Wednesday's raids were the largest single-state work-side enforcement operation in the nation's history.
"The hurt and how scared they get it reflects into the Memphis area as well, said Greg Diaz of Las Americas.
Diaz is talking about Mid-South families feeling the effects of Wednesday's raids in Mississippi.
"We had many families that immediately just came to the church and some even spent the night, honestly, because they did not know if this was a nationwide deal or what not and they're extremely afraid,” said Diaz.
ICE initially detained 680 people at seven locations.
Our sister station, WLBT, reports federal and state agencies executed multiple criminal search warrants for evidence related to federal crimes and administrative search warrants for those illegally present in the U.S.
"While we are a nation of immigrants, more than that, we are first and foremost a nation of laws,” said U.S. Attorney Mike Hurst.
On Thursday, a Homeland Security spokesperson told the Associated Press, 300 of those detained were released, though specific details were not available.
"This is a reminder that the separation of families not only happens at the border. It happens throughout the country,” said Mauricio Calvo of Latino Memphis.

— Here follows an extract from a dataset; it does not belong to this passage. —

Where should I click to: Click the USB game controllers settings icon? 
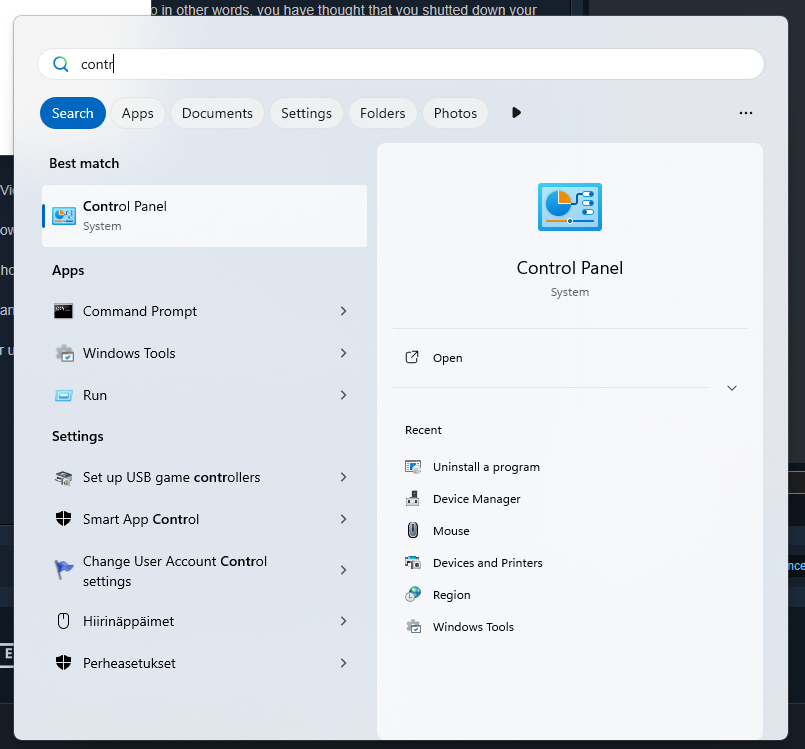pyautogui.click(x=64, y=477)
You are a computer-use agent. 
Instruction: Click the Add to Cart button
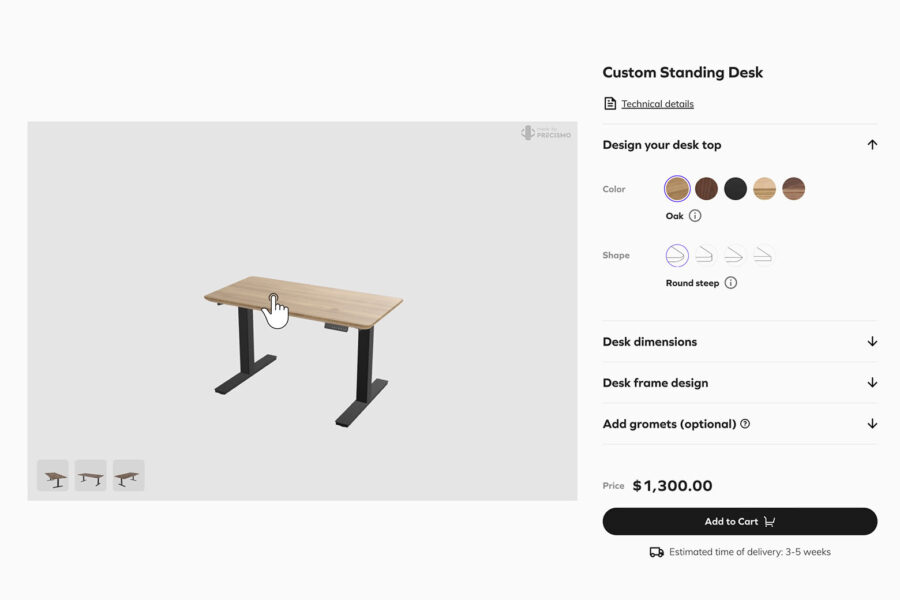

Leaders in the Memphis Latino community say the impact from Wednesday's raids reaches way beyond state lines.
"We're all inter-connected. We can no longer continue to believe that an incident just affects a certain pocket of the population,” said Calvo.
Their immediate plan is one of support.
"In time of need we will do whatever it takes so the families can stay together and be safe,” said Diaz.